"Victoria records zero new COVID-19 cases."
It was the headline on The Age website which finally got to me. As I read it on my phone I was sitting on a plastic garden chair in a draughty tent outside the Royal Adelaide Hospital, on an unseasonably cold day for a South Australian summer. Rain was falling and a sharp wind was infiltrating the tent, while I waited for two hours for a COVID-19 test.
That requirement had been suddenly sprung by the South Australian government on arrivals who had been in Melbourne at any time since January 28. A city which I now read had recorded zero new cases, amid the "crisis" caused by a single case contracted by a hotel quarantine worker. Meanwhile, the Northern Territory had declared Melbourne CBD a "red zone", meaning I was suddenly banned from boarding my train north.

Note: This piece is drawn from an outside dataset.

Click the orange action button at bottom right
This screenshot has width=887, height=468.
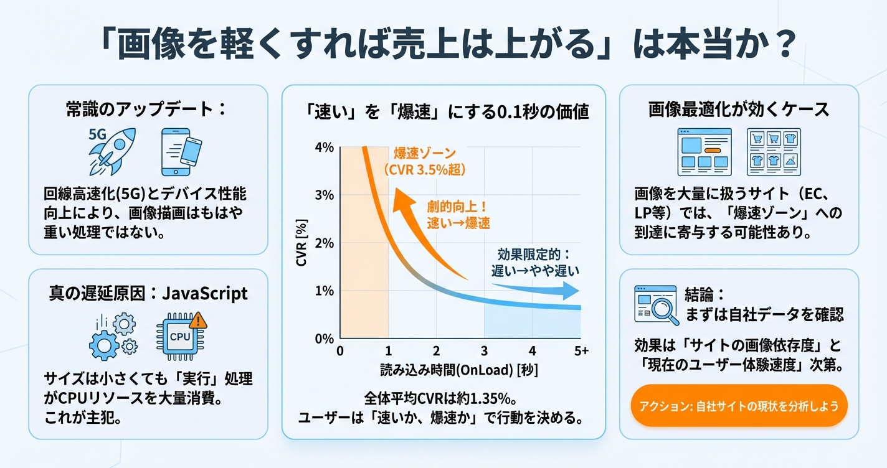(739, 405)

With such tiny numbers, why exactly was this necessary?
I have no problem complying with measures designed to effectively stem the spread of the coronavirus. I lived through the eventually successful second Melbourne lockdown, after all, and have had three COVID-19 tests along the way. It's been heartening to see us all doing our bit on behalf of each other, to stem the tide of this modern-day plague.
But this time, it felt like "security theatre". You'll remember that from airports: seemingly random rules about whether liquids should stay in luggage (domestic flights) or outside (international) during screening; whether shoes should stay on or off; whether iPads stay in the luggage or not. You couldn't help suspecting that some of it was just for show.

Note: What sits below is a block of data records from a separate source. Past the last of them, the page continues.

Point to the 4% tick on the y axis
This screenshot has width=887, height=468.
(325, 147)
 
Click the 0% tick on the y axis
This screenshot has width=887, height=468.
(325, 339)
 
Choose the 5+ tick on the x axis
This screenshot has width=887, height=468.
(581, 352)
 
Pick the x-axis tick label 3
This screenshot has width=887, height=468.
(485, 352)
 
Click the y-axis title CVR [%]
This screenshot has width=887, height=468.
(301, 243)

And so it is with the Australian states' ever-spiralling reaction to the virus, in which entire cities and regions can now be locked down because of a single new case (sometimes a potentially more contagious strain, but still a single case).
Such lockdowns have a chilling impact on domestic tourism, but even worse is the backdating of measures. If people get on a flight knowing they'll have to get tested at the other end, that's one thing. But to arrive in a place and be enjoying your stay, only to suddenly be thrown into self-isolation or even quarantine based on a single new case back home, seems a step too far. Such retrospectivity is dubious in its effectiveness. Has anyone subjected to it ever turned out to be infected? Maybe some sensible risk assessment could be applied instead.

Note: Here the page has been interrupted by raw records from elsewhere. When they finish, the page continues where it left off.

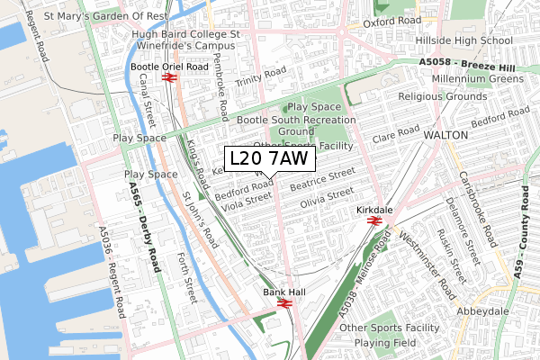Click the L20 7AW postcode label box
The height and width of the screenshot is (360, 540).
(x=269, y=159)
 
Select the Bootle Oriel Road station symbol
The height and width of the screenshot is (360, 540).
(x=167, y=79)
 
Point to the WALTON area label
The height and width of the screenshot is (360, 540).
(x=437, y=134)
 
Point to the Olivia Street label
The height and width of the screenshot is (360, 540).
(x=327, y=197)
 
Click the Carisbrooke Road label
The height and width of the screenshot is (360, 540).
(x=475, y=210)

To be fair, in allowing me free access to Adelaide if my day 1 test came back negative, the South Australian government was being more reasonable than some. I arrived in the city on the Great Southern train from Brisbane, and was shortly due to board The Ghan north to Darwin. But the Northern Territory government abruptly declared my home suburb a COVID hotspot because that one infected bloke had spent half an hour in a bottle shop there a week before. So now I'm staying an extra week in Adelaide to board the next train, as by then I'll have been more than 14 days outside Victoria – the threshold beyond which the NT will let me enter without quarantine.
Meanwhile, Western Australia has continued its practice of denying quarantine-free travel to entire state populations in response to even a single community case. I'd like to go onward to Perth after Darwin to visit my elderly parents who I haven't seen for over a year, so dare not return to Melbourne for the time being.
After Australia's major achievement in keeping the virus suppressed, why should domestic travel be this hard? In my opinion what we need is a clear national set of parameters for when borders are closed and testing/quarantine requirements imposed, and an end to applying them retrospectively. If a minor outbreak occurs in another state, surely it's sufficient to text recent arrivals from that area to ask them to monitor for symptoms and get tested if necessary.
I know I'm lucky. I'm a writer, I can work anywhere with my laptop, and if I became stuck in lockdown while travelling I'd just hunker down somewhere inexpensive and keep working. And it doesn't matter in the big picture whether I manage to board a posh long-distance train or not. But ever more extreme official reactions to single occurrences are making travel bookings a dubious roll of the dice. Until we find a more proportionate way to react to minor outbreaks in our cities, it's hard to see how the travel industry with its pleasures, its jobs, and its major economic heft can come back from the brink. Less COVID theatre, and more credible risk management, would be just the ticket.
UPDATE: On Monday evening, the Northern Territory government removed 10 Melbourne suburbs from its hotspot list after only four days, including the CBD (though it added three new ones). Unfortunately it's still a day too late for the author to catch the Ghan.